If primary node for some reason goes down, after a while other nodes will recognize this situation, they will choose new primary and cluster will work correctly.
So far so good, everything seems fine even for 2 nodes cluster: if primary goes down, second node becomes a new primary and can do tasks "primary tasks".
Unfortunately there is one scenario that's more difficult than "node going down" - network problem. In three nodes (let's name them A, B and C) cluster in normal situation all nodes can communicate each other via network.
When connection to node A is broken, we've got cluster split into two parts: B+C and A. B and C can still communicate.
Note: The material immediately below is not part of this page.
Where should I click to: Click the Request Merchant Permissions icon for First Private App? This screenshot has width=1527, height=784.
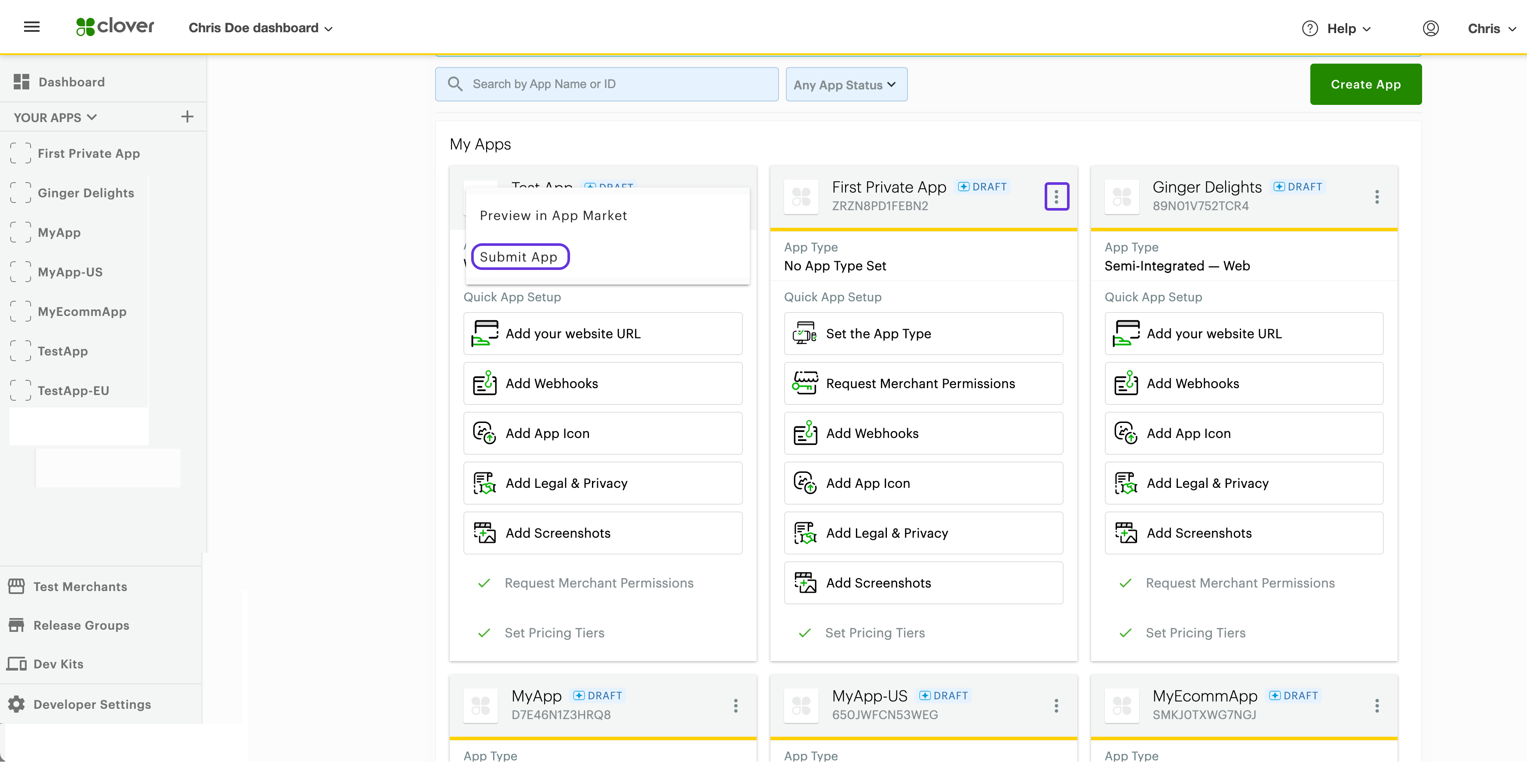(x=805, y=383)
Leader ellection algorithm allow two choose the primary node only if cluster node can communicate to more than half of cluster nodes (including itself). Nodes remembers that their cluster size is 3. In this case primary will be chosen out of B and C nodes (B can communicate with B and C which is 2/3 of all nodes, the same is true for node C, while A sees only itself).
If cluster consists only of 2 nodes (X and Y) then after network failure X can communicate only to itself, the same is true for Y. No node can be chosen as primary because 1/2 is not more then half.
Now we're close to conclusion. You may ask why we use the rule of being able to communicate to more than half of cluster nodes. If we don't apply that rule, in second scenario both nodes X and Y may "think" they're primaries (both "thinks" that other node is down) and start performing primary-only tasks which can lead cluster to go into corrupted state.
Please notice this is common feature of clustered software. I mean the same is applicable for Cassandra, Elasticsearch (both are used by Dynatrace cluster) and many others.